Solemnidad de Pentecostés
Juan 20, 19-23: El Espíritu Santo
Autor: Padre José Manuel Otaolaurruchi, L.C.
Mons. Luis María Martínez llamaba al Espíritu Santo “el gran desconocido” y parece que tiene razón porque se le conoce poco y son menos los que se benefician de su acción santificadora. Por eso quiero destacar dos de sus múltiples dones para valorarlo mejor y venga a ser el dulce huésped del alma.

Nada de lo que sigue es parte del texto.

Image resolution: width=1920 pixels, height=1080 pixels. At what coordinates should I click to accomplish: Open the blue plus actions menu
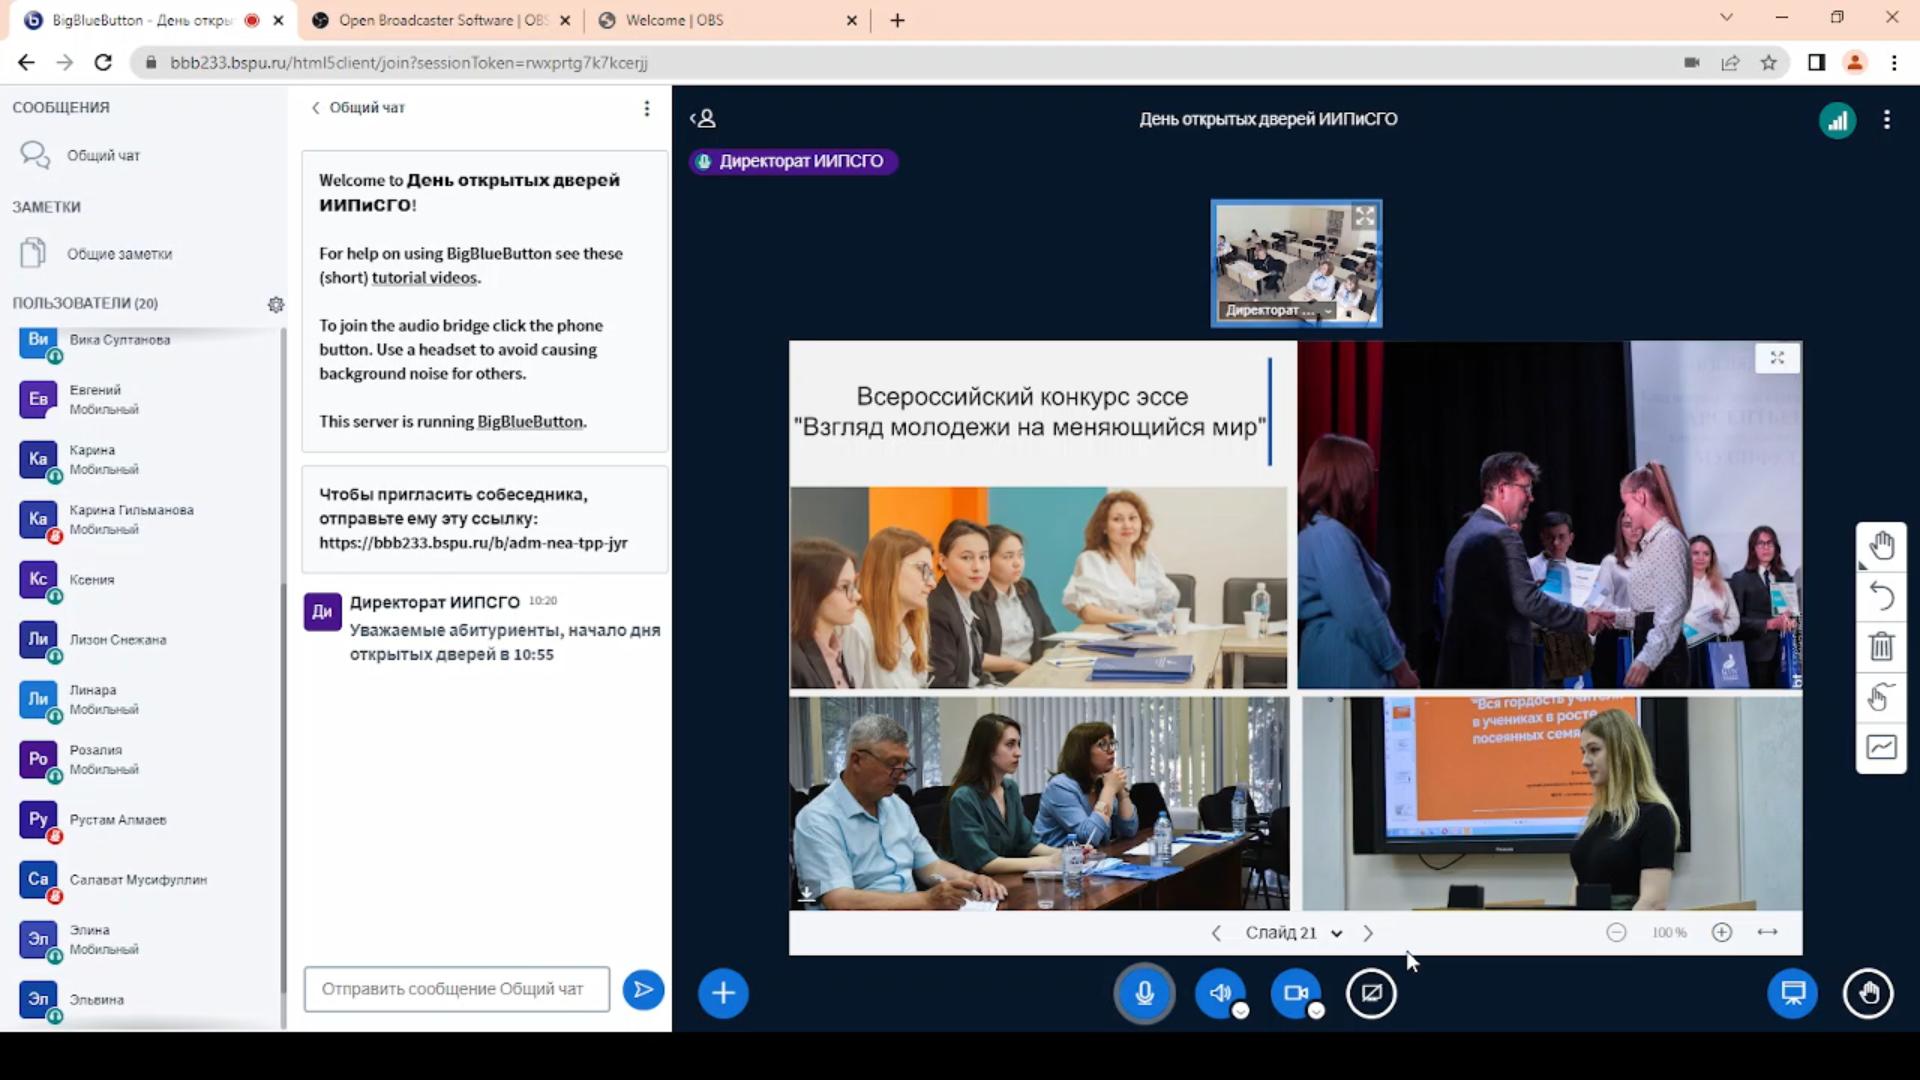[723, 993]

El Espíritu Santo es fuente de todo bien. San Cirilo de Jerusalén hace una hermosa comparación con el agua. El agua es condición necesaria para la pervivencia de los seres animados. La lluvia siendo siempre la misma, produce efectos muy diferentes dependiendo del que la recibe. En una vid se convierte en uva y luego en vino; en un árbol frutal se convertirá en naranjo, en limón, en lima y dará un fruto exquisito. El agua siendo la misma produce diversidad de frutos. Así es Dios, siendo el mismo produce diversos frutos según el alma que lo reciba, pero siempre es Dios la fuente de donde nace todo bien. Como el agua hace germinar al árbol seco, así también el Espíritu Santo devuelve la vida de gracia a través del perdón de los pecados. Como el agua nutre al árbol sano para que a su tiempo produzca la cosecha, así el Espíritu Santo alimenta con la Eucaristía para ayudarnos a perseverar en el bien, en la fe y en la caridad. Inaccesible por su naturaleza, se hace accesible por su bondad.

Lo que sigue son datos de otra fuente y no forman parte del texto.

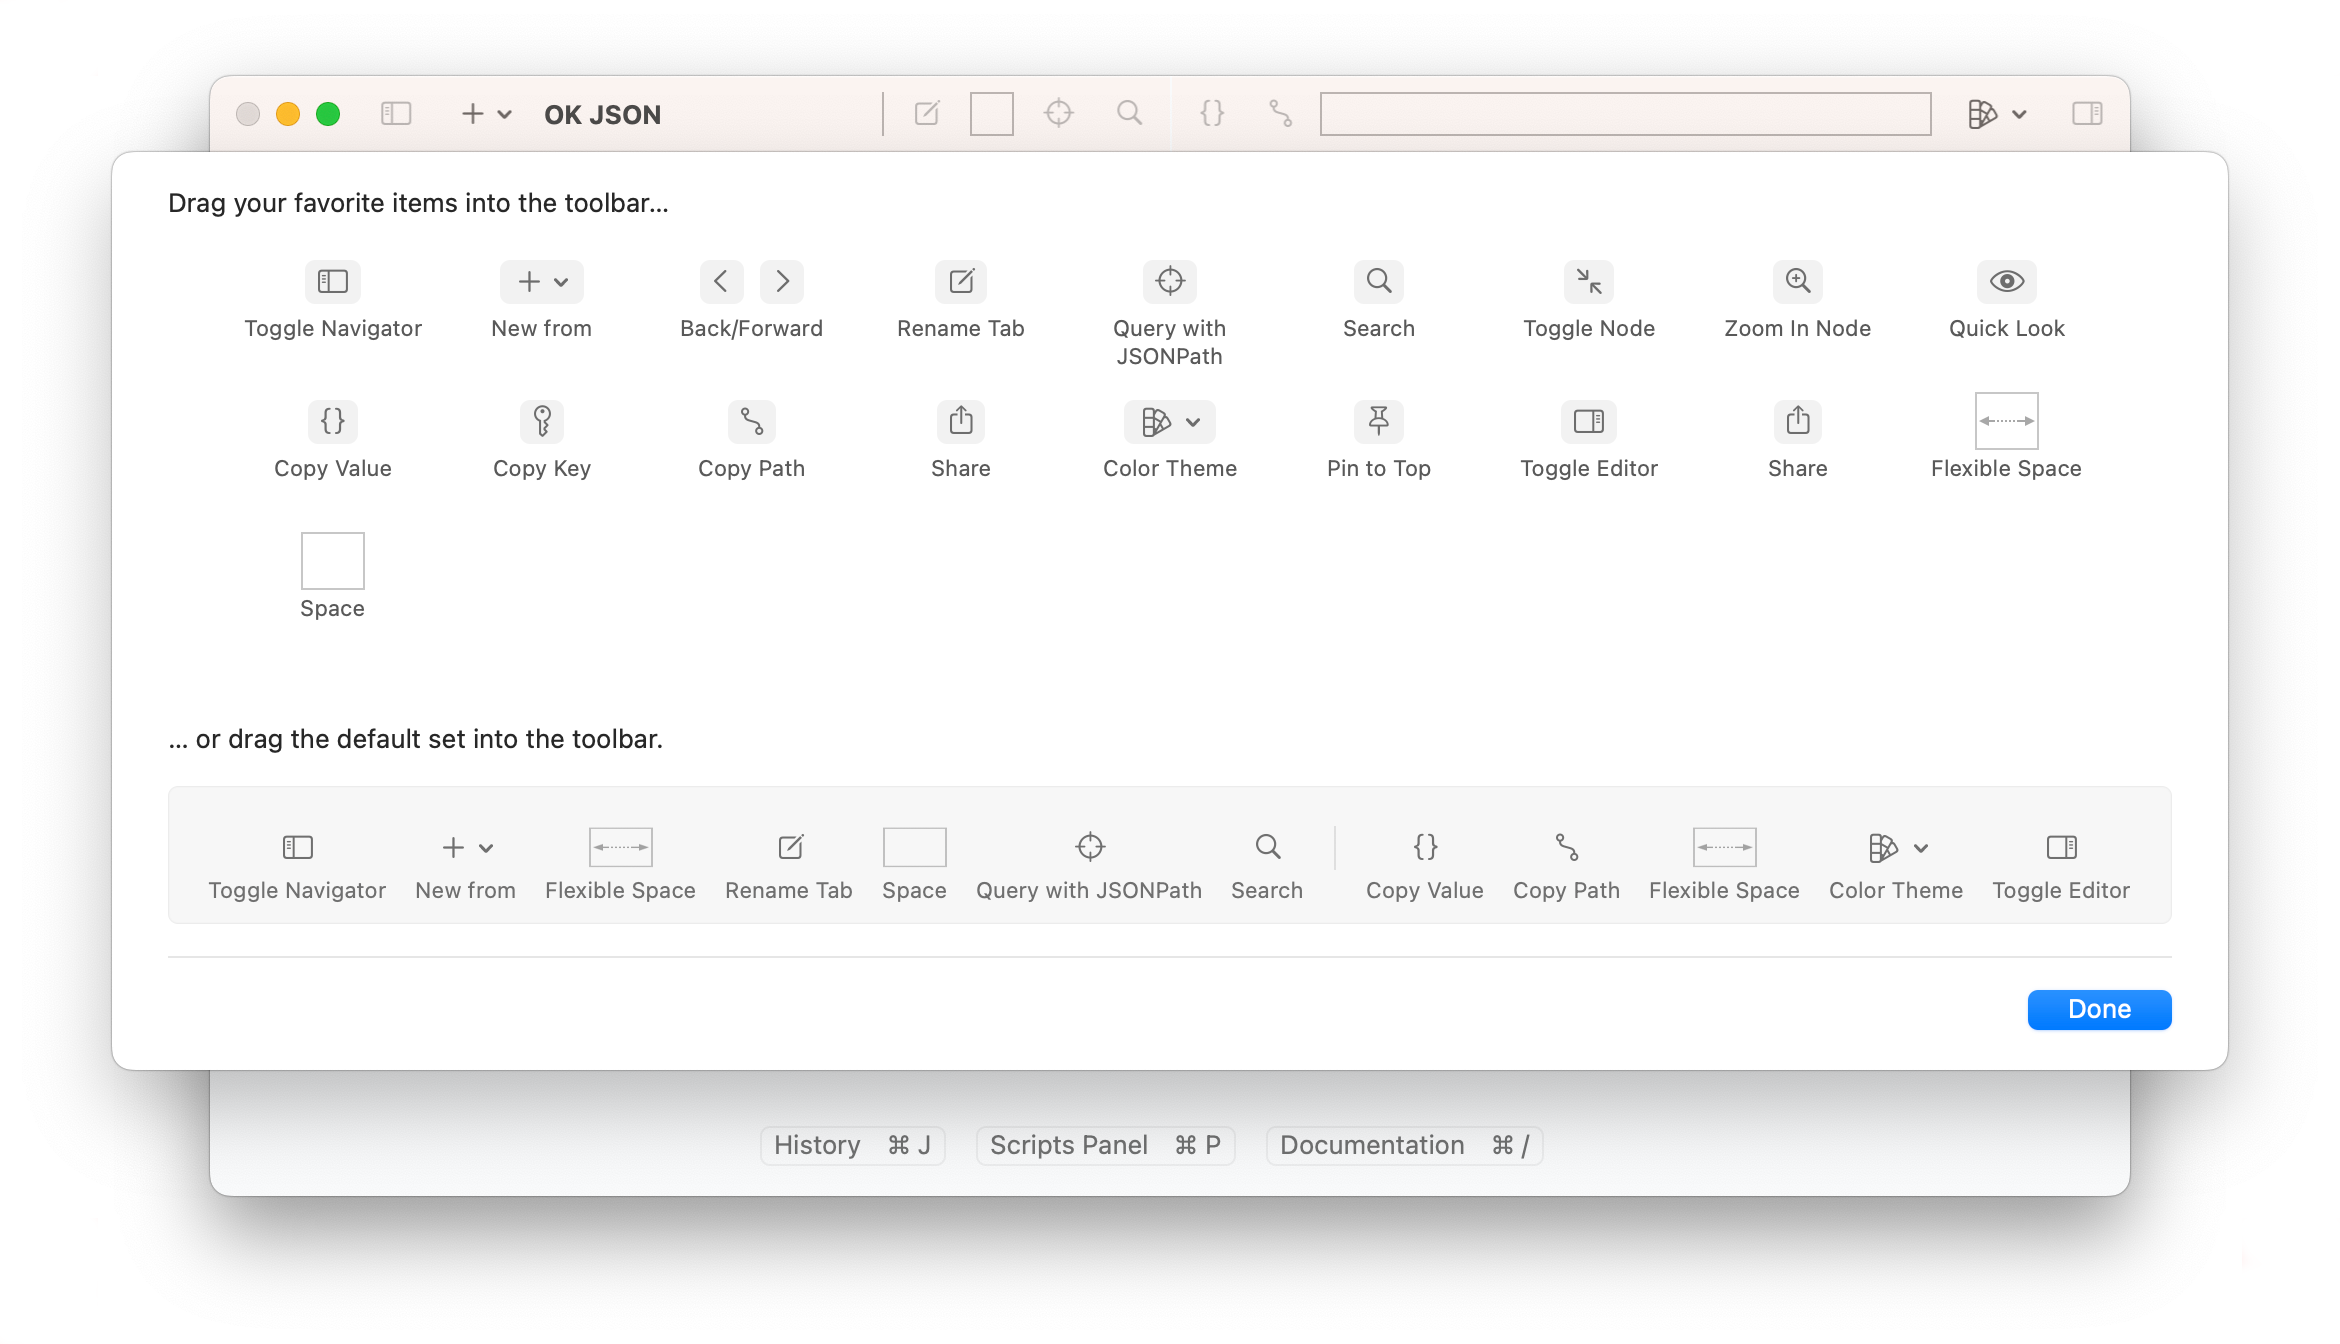Click the Copy Path icon in palette

tap(751, 421)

El Espíritu Santo es el artífice de nuestra santificación. Dios Padre fue el creador, Dios Hijo fue el redentor y Dios Espíritu Santo es el santificador. Él tiene la tarea de arreglárselas para que los hombres le conozcan y le amen. Tiene la encomienda de llevarnos al cielo. ¿De dónde nace por ejemplo el arrepentimiento? ¡De Dios! Incluso los malos escuchan su voz cuando los llama a la conversión. La conciencia es la misma voz de Dios en el corazón de los hombres. Llevamos a Dios grabados en lo más íntimo de nuestro ser. El deseo de buscar la dicha y la felicidad, el deseo de la justicia y de la verdad ¿de dónde provienen? ¡De Dios! Está presente en cada uno de los que quieren recibirlo. “Mira que estoy a la puerta y llamo; si alguno oye mi voz y me abre la puerta, entraré en su casa y cenaré con él y él conmigo”. (Apoc 3,20)

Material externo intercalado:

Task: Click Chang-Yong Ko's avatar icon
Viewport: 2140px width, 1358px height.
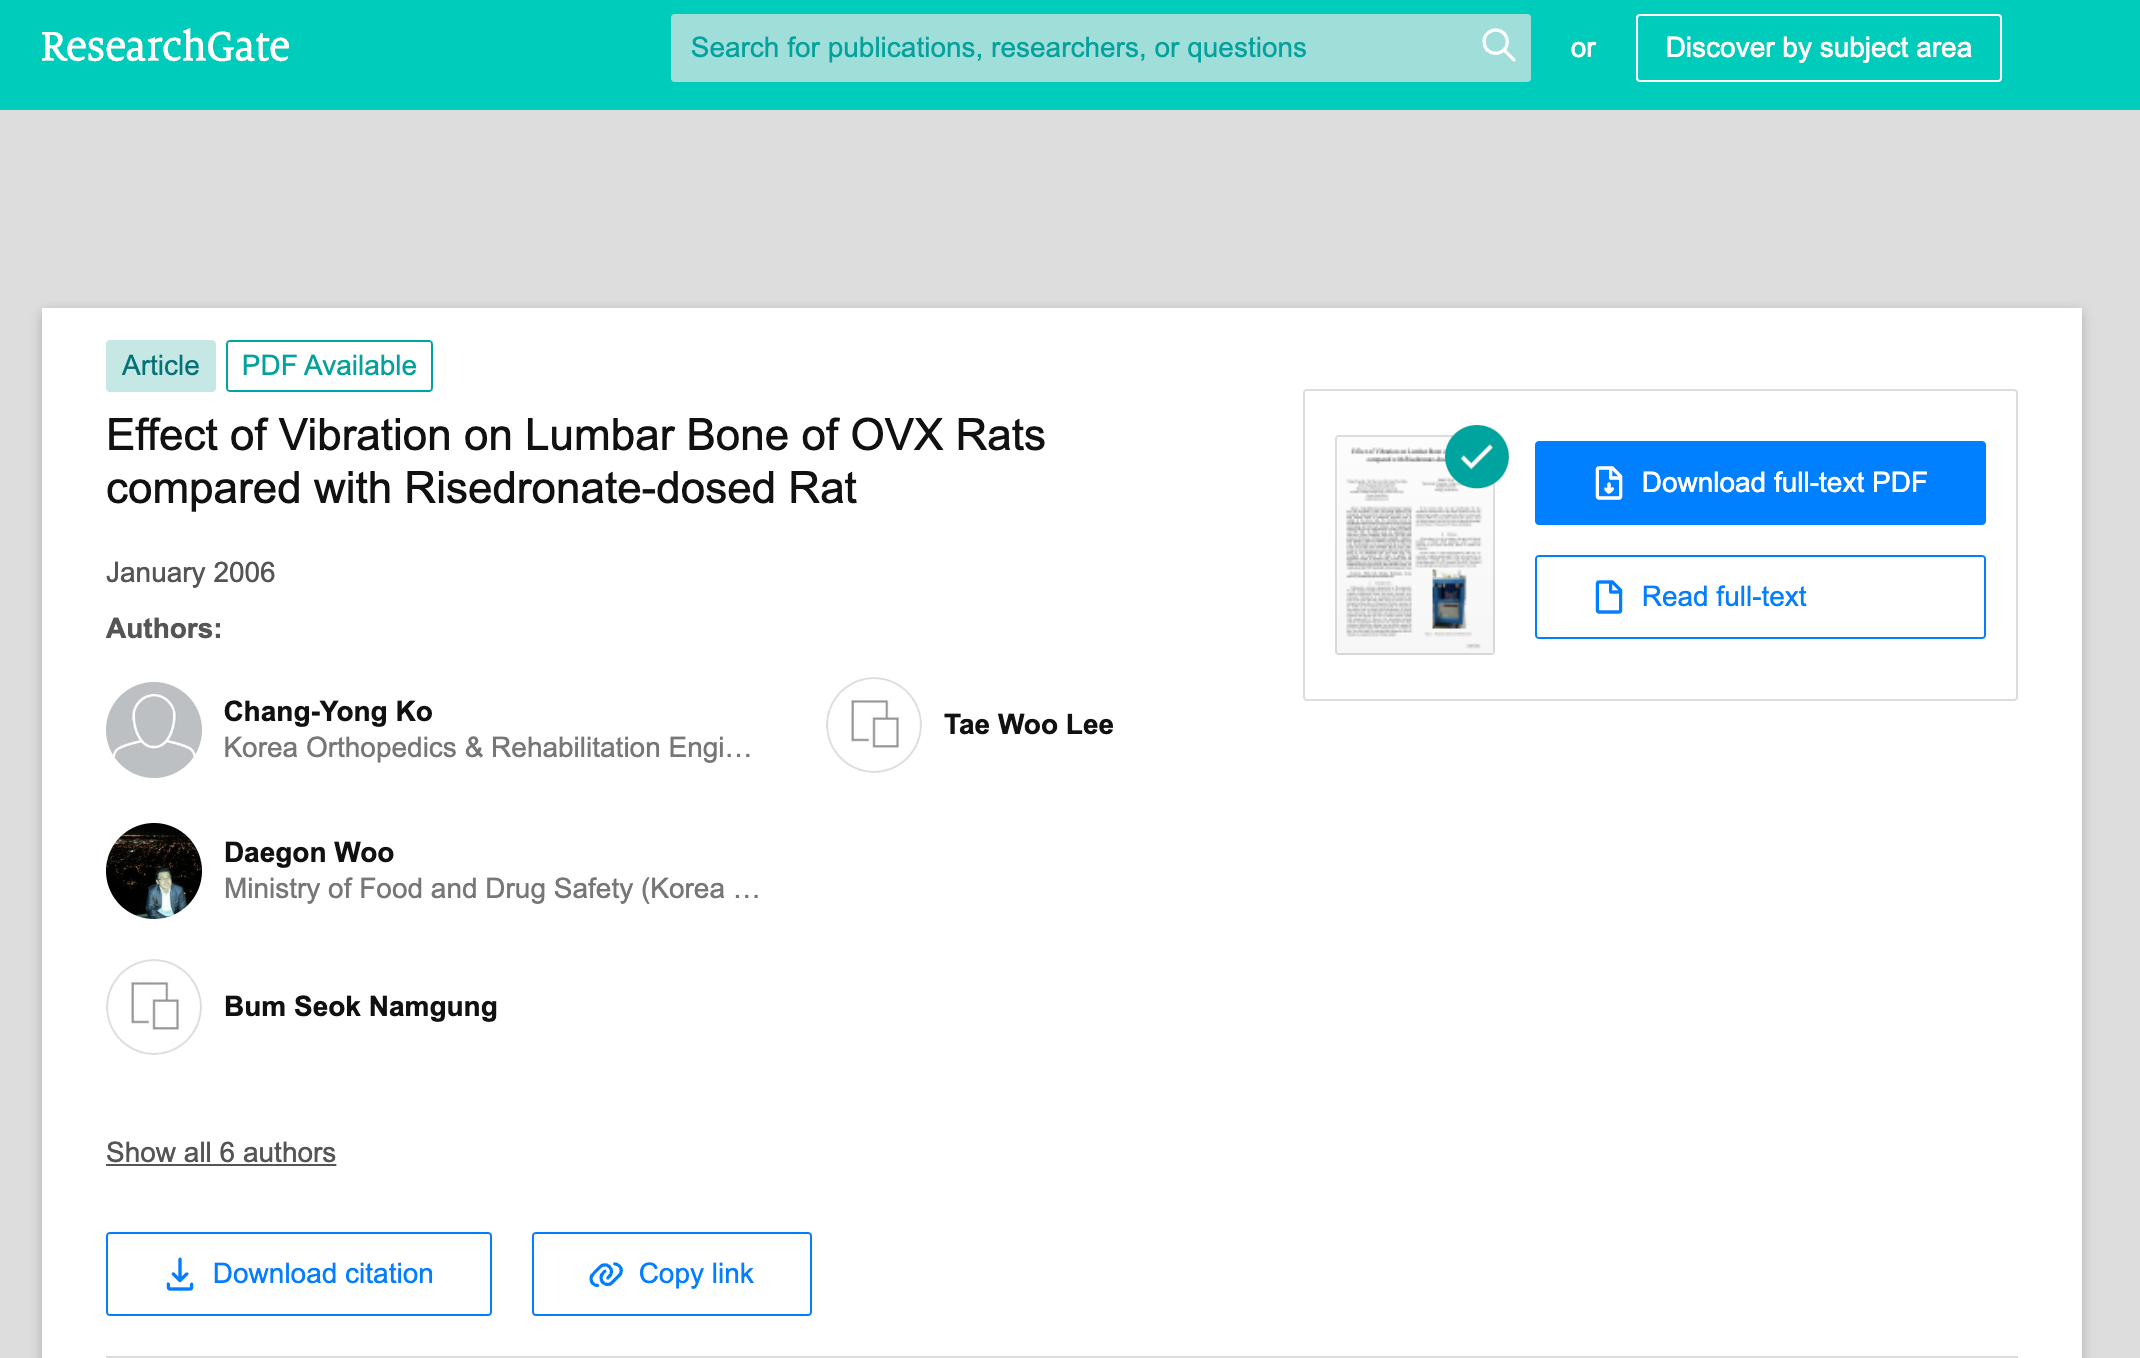Action: click(x=154, y=729)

Para concluir, quiero compartir contigo la oración al Espíritu Santo que conviene rezar junto con el Padre nuestro, el ave María y la oración al ángel de la guarda: “Espíritu Santo, inspírame lo que debo pensar, lo que debo decir, lo que debo callar, lo que debo escribir, lo que debo hacer, cómo debo obra para buscar el bien de los hombres y el cumplimiento de mi misión”.